Owlverload is an expiry-date tracking system built and deployed in a live retail environment. It helps staff identify stock items expiring within a configurable time window (7 / 14 / 21 / 30 days) so they can discount or rotate items before they expire.
This repository contains legacy code from a real deployment. To demonstrate maintainable engineering practices, I extracted and refactored one production flow into a clean handler/service/repo structure (see Clean Slice below), while intentionally avoiding a full rewrite.
In many small/medium retail stores, expiry management is mostly reactive: items are noticed after they expire, causing waste and operational risk.
Owlverload was built to make expiry work visible and actionable by surfacing “expiring soon” items directly from stock data.
These screenshots are from a real store operation:
- Expiring Items screen showing items expiring within 30 days
- Discount shelf showing discounted products selected using the system
- List items expiring within N days (7/14/21/30)
- Stock-level tracking (stock ID, expiry date, discount info)
- Optional barcode / product image association (varies by data availability)
- Token validation middleware (Firebase)
The full codebase evolved in production and includes legacy structure. To provide a high-signal example of maintainable code, the following flow is implemented using a clean separation of concerns:
GET /stocks/expiring?within=30
Structure:
internal/http/handler: request parsing + response formattinginternal/service: expiry business logic (filtering, validation)internal/repo: DB access onlyinternal/domain: core entities (no DB/HTTP dependencies)

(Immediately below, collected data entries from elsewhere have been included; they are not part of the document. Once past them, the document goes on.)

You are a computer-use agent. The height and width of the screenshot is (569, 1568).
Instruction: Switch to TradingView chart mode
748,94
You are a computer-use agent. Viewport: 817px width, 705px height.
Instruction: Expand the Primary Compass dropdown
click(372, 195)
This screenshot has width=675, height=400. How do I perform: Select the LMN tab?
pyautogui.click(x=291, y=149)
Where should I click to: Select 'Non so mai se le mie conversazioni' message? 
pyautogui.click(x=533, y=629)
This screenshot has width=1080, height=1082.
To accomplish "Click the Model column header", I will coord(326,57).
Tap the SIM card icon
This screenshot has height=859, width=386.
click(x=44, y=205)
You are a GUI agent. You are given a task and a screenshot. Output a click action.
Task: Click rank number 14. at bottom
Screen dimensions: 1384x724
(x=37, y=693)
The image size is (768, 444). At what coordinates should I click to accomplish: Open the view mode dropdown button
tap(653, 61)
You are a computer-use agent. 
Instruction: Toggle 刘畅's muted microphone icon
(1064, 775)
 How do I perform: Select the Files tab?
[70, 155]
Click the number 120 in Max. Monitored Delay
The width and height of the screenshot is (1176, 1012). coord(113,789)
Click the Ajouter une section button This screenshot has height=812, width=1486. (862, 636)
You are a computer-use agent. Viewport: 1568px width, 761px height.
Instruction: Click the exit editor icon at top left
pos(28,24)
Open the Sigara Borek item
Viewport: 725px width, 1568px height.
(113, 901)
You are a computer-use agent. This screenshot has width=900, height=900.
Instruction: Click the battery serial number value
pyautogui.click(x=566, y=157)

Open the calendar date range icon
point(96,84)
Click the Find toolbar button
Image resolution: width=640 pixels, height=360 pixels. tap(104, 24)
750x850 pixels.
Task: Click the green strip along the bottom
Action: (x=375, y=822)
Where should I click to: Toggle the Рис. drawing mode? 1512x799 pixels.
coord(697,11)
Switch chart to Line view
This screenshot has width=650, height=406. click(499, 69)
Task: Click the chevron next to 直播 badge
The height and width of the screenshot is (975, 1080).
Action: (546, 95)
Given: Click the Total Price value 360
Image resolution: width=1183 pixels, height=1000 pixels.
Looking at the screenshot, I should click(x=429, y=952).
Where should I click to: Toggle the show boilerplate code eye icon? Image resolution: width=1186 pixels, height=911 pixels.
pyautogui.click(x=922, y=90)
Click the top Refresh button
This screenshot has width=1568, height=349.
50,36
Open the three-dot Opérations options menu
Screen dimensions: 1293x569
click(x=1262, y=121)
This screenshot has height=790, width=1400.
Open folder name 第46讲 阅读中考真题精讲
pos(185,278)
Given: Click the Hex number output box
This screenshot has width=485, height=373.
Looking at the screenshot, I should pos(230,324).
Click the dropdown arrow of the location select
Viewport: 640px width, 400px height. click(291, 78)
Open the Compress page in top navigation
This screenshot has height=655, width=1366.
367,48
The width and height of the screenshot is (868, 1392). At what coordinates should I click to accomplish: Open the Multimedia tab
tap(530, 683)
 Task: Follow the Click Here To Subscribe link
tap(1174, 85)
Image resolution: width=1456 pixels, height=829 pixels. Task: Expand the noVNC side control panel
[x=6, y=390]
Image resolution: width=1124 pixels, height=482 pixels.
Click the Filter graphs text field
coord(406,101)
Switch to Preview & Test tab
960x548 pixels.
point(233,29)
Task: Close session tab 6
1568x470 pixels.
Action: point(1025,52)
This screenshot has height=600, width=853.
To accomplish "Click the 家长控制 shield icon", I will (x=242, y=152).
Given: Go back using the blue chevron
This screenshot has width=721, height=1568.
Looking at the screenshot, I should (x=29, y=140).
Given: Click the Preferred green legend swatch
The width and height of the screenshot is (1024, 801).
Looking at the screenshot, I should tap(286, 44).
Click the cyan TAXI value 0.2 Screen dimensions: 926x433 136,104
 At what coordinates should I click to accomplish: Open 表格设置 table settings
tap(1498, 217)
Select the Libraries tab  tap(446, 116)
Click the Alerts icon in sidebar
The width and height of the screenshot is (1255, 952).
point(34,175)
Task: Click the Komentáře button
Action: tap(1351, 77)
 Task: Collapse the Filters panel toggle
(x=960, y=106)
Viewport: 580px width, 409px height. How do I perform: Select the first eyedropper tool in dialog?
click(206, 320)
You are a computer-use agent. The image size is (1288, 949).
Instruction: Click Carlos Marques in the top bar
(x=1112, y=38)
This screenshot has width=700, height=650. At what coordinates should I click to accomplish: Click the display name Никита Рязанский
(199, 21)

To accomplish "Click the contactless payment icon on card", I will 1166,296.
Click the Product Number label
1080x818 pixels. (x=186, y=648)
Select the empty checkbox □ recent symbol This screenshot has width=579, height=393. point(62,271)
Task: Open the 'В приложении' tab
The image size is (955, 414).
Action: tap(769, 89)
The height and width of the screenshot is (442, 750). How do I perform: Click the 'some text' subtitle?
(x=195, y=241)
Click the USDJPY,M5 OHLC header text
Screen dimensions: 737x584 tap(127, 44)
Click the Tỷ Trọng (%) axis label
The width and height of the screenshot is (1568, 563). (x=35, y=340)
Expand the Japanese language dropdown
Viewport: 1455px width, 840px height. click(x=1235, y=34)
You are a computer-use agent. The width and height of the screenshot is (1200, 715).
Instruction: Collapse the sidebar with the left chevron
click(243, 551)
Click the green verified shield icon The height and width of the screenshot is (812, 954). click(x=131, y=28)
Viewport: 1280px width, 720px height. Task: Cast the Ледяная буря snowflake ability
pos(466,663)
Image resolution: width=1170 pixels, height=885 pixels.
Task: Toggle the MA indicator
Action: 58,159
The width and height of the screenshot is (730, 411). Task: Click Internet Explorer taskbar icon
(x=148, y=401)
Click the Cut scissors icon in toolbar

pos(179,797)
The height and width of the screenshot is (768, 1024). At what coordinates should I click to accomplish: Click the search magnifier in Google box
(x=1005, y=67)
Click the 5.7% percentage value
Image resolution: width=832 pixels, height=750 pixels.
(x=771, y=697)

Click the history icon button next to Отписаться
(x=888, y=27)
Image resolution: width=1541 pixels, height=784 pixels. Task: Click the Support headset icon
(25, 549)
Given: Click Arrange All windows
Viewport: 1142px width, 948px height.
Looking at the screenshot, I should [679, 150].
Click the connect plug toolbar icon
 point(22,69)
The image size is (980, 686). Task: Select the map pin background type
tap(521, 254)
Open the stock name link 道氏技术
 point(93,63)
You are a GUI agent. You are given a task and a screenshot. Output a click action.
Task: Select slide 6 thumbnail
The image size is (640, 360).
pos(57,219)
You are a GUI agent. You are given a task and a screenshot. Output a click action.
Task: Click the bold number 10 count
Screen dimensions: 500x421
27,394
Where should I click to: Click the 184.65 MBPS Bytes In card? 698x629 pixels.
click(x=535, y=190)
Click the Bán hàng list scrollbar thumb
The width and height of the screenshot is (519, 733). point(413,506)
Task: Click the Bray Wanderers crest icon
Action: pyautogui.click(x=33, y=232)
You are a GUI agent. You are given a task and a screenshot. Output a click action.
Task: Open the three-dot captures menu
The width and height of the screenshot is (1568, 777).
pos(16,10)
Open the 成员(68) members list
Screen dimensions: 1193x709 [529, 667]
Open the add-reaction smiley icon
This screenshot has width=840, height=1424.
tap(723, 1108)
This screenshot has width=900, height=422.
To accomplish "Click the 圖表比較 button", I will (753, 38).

Why only one slice? A full rewrite would be costly and risky for a live system. I chose a minimal, high-signal refactor to demonstrate architecture and reasoning.
- Go (HTTP API)
- SQL database (see
db/schema.sql) - Firebase token validation (see
firebase/,middleware/validate_token.go) - Cloudflare R2
- React Native
This project was paused not due to lack of usage, but because it did not address a true operational bottleneck.
Owlverload saw occasional use on the shop floor, mainly during quieter periods, to check expiry dates. This revealed that expiry tracking was a secondary task rather than a critical pain point demanding sustained attention.
The original goal was to extend the system from expiry tracking into inventory visibility and eventually automated ordering. However, this progression was blocked by structural constraints. The in-store system does not provide stock-counting or sales visibility at the shop-floor level, and inventory data is managed by an external system outside the scope of integration. Improving accuracy would therefore require manual counting, effectively adding work instead of reducing it.
Further usability improvements would have required access to the company’s product barcode data, which is treated as a company asset. As this was an independent, non-sanctioned project, there was no pathway to access this data or integrate more deeply with internal systems.
At that point, it became clear that further time and energy investment would not overcome these constraints, and the project was paused.
Lessons Learned • Not all visible problems are true bottlenecks. A task can exist, be performed, and even be mildly inefficient without being a critical operational pain point. • Automation only creates value when it reduces labour. If a system requires additional manual input to function, adoption drops rapidly — especially in high-rotation, low-ownership environments. • Data access defines the ceiling of impact. Without access to authoritative inventory, sales, or product barcode data, meaningful automation beyond surface-level tooling is structurally limited. • Ownership and incentives matter more than tooling. When no individual or role owns an outcome end-to-end, even well-designed systems struggle to sustain attention and usage. • Independent projects have organisational boundaries. Without official backing, access to internal systems and company-owned data is constrained, setting a clear limit on how far a project can realistically evolve.